PI. Quels mécanismes sont à l’oeuvre dans les prisons brésiliennes ?¶
RTC. Les prisons brésiliennes sont les nouvelles maisons d’esclaves, les senzalas. Le Brésil est le fruit d’une histoire génocidaire d’un groupe de personnes, en l’occurrence de la population noire. A l’époque on observait de grandes maisons où les blancs avaient accès à toutes les commodités pour bénéficier d’une vie heureuse et saine. Et cela aux dépends du peuple de la senzala, afro-descendant réduit à l’esclavage.
Depuis, ce groupe de personnes vulnérables est toujours opprimé. Avant par l’esclavagisme, aujourd’hui par le système pénal d’une justice régie en grande partie par des juristes hommes, blancs et hétérosexuels. La pauvreté est un autre paramètre important.
En alliant l’idée de race, de classe et de genre, les acteurs du système parviennent à déterminer les personnes qui pourront bénéficier ou non de la justice en fonction de leur catégorie d’appartenance. On comprend donc bien comment l’application de la loi fabrique la troisième population carcérale de la planète.
C’est dans ce paysage que l’on retrouve la prison brésilienne, avec son incarcération de masse, son manque d’eau, la nourriture périmée, etc…
L’absence d’accès aux besoins les plus élémentaires engendre un niveau de violence et de stress inconcevable. C’est dans ce climat que les factions criminelles apparaissent et prennent le contrôle des lieux.
PI. Selon vous, le système carcéral a-t-il connu des évolutions ces dernières années ?¶
RTC. Il y a régression ! La prison est la prison. Vous pouvez peindre les cellules, mettre des étagères pour les livres, l’expérience de l’enfermement reste beaucoup plus destructive que le crime. Le Brésil incarcère beaucoup et il incarcère mal !
PI. Avez-vous été témoin en prison d’un événement particulièrement marquant ?¶
RTC. Je pense que la scène la plus marquante à laquelle j’ai pu assister en huit années de défense publique est celle de la séparation d’un enfant de sa mère.

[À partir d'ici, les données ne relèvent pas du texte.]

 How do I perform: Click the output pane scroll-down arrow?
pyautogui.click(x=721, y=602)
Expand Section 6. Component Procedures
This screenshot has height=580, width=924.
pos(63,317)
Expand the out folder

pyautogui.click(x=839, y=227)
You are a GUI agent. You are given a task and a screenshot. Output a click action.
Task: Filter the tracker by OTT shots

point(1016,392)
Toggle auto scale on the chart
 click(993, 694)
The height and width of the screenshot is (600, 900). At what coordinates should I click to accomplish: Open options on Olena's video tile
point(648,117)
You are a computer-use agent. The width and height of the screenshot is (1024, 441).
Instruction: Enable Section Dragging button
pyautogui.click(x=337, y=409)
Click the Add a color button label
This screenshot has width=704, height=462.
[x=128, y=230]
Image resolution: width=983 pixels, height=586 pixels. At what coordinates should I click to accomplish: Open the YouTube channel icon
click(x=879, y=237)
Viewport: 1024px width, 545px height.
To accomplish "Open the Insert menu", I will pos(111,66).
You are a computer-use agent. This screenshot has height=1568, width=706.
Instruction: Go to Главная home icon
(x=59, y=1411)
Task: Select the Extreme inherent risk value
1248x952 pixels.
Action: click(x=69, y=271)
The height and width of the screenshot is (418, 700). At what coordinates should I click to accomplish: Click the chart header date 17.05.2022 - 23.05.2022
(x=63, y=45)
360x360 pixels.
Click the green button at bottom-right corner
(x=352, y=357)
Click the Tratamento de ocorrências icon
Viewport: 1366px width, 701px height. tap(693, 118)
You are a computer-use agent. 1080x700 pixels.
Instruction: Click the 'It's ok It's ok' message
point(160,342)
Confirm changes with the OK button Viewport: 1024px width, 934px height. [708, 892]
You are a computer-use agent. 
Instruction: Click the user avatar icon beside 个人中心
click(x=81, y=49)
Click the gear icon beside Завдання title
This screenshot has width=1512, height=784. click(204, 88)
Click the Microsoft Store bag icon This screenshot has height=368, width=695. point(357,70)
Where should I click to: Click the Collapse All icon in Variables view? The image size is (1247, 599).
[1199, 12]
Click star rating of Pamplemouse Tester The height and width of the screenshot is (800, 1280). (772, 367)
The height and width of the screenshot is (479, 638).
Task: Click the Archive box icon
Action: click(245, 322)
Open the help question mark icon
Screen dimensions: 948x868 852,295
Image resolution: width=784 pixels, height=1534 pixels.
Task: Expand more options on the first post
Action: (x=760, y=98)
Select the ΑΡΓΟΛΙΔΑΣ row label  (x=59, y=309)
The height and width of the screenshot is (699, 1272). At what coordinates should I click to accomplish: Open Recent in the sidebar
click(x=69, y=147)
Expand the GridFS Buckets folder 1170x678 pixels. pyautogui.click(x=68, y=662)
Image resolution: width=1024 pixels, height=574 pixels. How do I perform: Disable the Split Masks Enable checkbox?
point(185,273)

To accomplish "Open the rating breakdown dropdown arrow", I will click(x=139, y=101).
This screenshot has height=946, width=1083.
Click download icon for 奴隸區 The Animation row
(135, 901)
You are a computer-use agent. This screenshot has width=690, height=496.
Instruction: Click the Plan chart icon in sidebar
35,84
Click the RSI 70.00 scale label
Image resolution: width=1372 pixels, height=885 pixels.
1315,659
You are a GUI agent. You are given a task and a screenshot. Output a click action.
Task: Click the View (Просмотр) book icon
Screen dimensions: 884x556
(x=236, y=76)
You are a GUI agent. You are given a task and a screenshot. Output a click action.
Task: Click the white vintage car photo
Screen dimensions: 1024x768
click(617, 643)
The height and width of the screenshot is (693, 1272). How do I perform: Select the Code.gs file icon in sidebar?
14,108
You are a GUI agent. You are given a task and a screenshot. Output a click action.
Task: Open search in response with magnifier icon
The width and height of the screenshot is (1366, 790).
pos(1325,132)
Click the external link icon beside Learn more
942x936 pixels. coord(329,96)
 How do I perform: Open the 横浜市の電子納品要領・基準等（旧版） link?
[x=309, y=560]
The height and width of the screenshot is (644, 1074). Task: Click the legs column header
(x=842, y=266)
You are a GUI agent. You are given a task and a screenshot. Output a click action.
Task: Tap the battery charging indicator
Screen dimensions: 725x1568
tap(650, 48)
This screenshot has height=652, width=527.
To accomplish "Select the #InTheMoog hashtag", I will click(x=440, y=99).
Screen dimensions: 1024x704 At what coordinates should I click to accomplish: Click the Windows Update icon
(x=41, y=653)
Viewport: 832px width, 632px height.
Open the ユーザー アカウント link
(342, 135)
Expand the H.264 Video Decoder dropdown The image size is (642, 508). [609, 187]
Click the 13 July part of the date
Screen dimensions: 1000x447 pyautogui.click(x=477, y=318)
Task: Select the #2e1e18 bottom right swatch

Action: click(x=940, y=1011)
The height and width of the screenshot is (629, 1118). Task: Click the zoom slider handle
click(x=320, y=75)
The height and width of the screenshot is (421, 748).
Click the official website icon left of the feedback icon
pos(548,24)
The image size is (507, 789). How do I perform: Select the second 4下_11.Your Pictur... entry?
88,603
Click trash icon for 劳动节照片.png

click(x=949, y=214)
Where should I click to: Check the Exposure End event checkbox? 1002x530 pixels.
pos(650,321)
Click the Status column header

Un jour, une détenue a reçu la visite de son fils de trois ans, accompagné de sa grand-mère. Soudain, un surveillant a appelé la jeune femme et elle a dû partir. Son fils lui a couru après en larmes. Je me suis effondrée en pleurs à mon tour. Aucun crime commis par cette femme ne pourrait avoir produit un tel niveau de souffrance. J’en pleure encore aujourd’hui.